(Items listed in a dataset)
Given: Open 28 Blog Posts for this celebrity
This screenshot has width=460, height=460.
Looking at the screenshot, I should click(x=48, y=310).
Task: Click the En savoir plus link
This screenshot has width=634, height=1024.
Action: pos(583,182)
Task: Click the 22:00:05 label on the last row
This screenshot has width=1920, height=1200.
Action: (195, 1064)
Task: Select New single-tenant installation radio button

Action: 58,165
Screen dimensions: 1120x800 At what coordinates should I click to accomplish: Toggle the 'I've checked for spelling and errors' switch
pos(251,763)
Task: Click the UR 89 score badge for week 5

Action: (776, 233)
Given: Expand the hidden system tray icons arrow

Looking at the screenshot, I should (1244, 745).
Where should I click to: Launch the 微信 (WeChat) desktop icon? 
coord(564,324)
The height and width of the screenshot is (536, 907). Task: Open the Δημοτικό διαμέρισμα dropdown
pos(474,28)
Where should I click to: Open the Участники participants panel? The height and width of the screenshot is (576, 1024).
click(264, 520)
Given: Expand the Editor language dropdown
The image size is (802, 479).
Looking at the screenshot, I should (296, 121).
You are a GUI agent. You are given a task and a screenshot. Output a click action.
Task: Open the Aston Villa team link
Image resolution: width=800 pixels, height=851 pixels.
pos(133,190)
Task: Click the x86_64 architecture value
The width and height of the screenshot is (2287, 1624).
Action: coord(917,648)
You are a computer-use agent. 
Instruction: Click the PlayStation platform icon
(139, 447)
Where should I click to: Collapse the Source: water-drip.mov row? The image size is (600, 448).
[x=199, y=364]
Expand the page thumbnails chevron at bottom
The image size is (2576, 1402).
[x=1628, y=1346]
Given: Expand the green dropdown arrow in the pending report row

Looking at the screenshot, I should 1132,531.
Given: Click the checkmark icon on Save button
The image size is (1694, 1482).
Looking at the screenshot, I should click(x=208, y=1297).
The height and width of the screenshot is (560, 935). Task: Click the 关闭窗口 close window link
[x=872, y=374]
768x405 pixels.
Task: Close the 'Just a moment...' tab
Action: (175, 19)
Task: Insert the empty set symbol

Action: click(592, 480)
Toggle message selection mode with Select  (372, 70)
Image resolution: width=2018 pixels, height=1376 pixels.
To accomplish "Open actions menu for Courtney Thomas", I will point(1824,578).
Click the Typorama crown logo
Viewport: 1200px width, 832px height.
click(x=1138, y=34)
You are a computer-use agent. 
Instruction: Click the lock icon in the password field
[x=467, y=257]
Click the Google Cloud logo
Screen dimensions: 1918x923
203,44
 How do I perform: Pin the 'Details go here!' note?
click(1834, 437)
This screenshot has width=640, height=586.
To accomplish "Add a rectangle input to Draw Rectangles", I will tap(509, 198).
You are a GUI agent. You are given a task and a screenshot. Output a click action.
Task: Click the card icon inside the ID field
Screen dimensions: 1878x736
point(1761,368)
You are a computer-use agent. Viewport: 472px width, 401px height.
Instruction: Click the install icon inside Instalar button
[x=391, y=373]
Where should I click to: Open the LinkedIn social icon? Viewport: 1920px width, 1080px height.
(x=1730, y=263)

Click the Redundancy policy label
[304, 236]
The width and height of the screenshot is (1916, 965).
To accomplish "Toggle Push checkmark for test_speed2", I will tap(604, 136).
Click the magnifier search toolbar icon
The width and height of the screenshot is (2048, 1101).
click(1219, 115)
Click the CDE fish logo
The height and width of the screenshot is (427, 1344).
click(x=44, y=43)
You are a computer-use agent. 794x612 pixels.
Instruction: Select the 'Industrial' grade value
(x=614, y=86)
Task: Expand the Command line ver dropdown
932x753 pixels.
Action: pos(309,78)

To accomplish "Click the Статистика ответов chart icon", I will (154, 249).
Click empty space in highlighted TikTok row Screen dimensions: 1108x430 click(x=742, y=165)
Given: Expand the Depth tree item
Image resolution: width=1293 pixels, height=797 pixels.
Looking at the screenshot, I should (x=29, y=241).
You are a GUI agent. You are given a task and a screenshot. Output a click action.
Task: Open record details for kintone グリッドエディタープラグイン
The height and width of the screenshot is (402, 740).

> [REQUIREMENT]: Rename "Aston Villa" to "Leeds United" everywhere in the items above, leaving every other word and line as it is.

> [FULL SOLUTION]:
Given: Open 28 Blog Posts for this celebrity
This screenshot has width=460, height=460.
Looking at the screenshot, I should click(x=48, y=310).
Task: Click the En savoir plus link
This screenshot has width=634, height=1024.
Action: pos(583,182)
Task: Click the 22:00:05 label on the last row
This screenshot has width=1920, height=1200.
Action: (195, 1064)
Task: Select New single-tenant installation radio button

Action: 58,165
Screen dimensions: 1120x800 At what coordinates should I click to accomplish: Toggle the 'I've checked for spelling and errors' switch
pos(251,763)
Task: Click the UR 89 score badge for week 5

Action: (776, 233)
Given: Expand the hidden system tray icons arrow

Looking at the screenshot, I should (1244, 745).
Where should I click to: Launch the 微信 (WeChat) desktop icon? 
coord(564,324)
The height and width of the screenshot is (536, 907). Task: Open the Δημοτικό διαμέρισμα dropdown
pos(474,28)
Where should I click to: Open the Участники participants panel? The height and width of the screenshot is (576, 1024).
click(264, 520)
Given: Expand the Editor language dropdown
The image size is (802, 479).
Looking at the screenshot, I should (296, 121).
You are a GUI agent. You are given a task and a screenshot. Output a click action.
Task: Open the Leeds United team link
Image resolution: width=800 pixels, height=851 pixels.
pos(133,190)
Task: Click the x86_64 architecture value
The width and height of the screenshot is (2287, 1624).
Action: coord(917,648)
You are a computer-use agent. 
Instruction: Click the PlayStation platform icon
(139, 447)
Where should I click to: Collapse the Source: water-drip.mov row? The image size is (600, 448).
[x=199, y=364]
Expand the page thumbnails chevron at bottom
The image size is (2576, 1402).
[x=1628, y=1346]
Given: Expand the green dropdown arrow in the pending report row

Looking at the screenshot, I should 1132,531.
Given: Click the checkmark icon on Save button
The image size is (1694, 1482).
Looking at the screenshot, I should click(x=208, y=1297).
The height and width of the screenshot is (560, 935). Task: Click the 关闭窗口 close window link
[x=872, y=374]
768x405 pixels.
Task: Close the 'Just a moment...' tab
Action: (175, 19)
Task: Insert the empty set symbol

Action: click(592, 480)
Toggle message selection mode with Select  (372, 70)
Image resolution: width=2018 pixels, height=1376 pixels.
To accomplish "Open actions menu for Courtney Thomas", I will point(1824,578).
Click the Typorama crown logo
Viewport: 1200px width, 832px height.
click(x=1138, y=34)
You are a computer-use agent. 
Instruction: Click the lock icon in the password field
[x=467, y=257]
Click the Google Cloud logo
Screen dimensions: 1918x923
203,44
 How do I perform: Pin the 'Details go here!' note?
click(1834, 437)
This screenshot has width=640, height=586.
To accomplish "Add a rectangle input to Draw Rectangles", I will tap(509, 198).
You are a GUI agent. You are given a task and a screenshot. Output a click action.
Task: Click the card icon inside the ID field
Screen dimensions: 1878x736
point(1761,368)
You are a computer-use agent. Viewport: 472px width, 401px height.
Instruction: Click the install icon inside Instalar button
[x=391, y=373]
Where should I click to: Open the LinkedIn social icon? Viewport: 1920px width, 1080px height.
(x=1730, y=263)

Click the Redundancy policy label
[304, 236]
The width and height of the screenshot is (1916, 965).
To accomplish "Toggle Push checkmark for test_speed2", I will tap(604, 136).
Click the magnifier search toolbar icon
The width and height of the screenshot is (2048, 1101).
click(1219, 115)
Click the CDE fish logo
The height and width of the screenshot is (427, 1344).
click(x=44, y=43)
You are a computer-use agent. 794x612 pixels.
Instruction: Select the 'Industrial' grade value
(x=614, y=86)
Task: Expand the Command line ver dropdown
932x753 pixels.
Action: pos(309,78)

To accomplish "Click the Статистика ответов chart icon", I will (154, 249).
Click empty space in highlighted TikTok row Screen dimensions: 1108x430 click(x=742, y=165)
Given: Expand the Depth tree item
Image resolution: width=1293 pixels, height=797 pixels.
Looking at the screenshot, I should (x=29, y=241).
You are a GUI agent. You are given a task and a screenshot. Output a click action.
Task: Open record details for kintone グリッドエディタープラグイン
The height and width of the screenshot is (402, 740).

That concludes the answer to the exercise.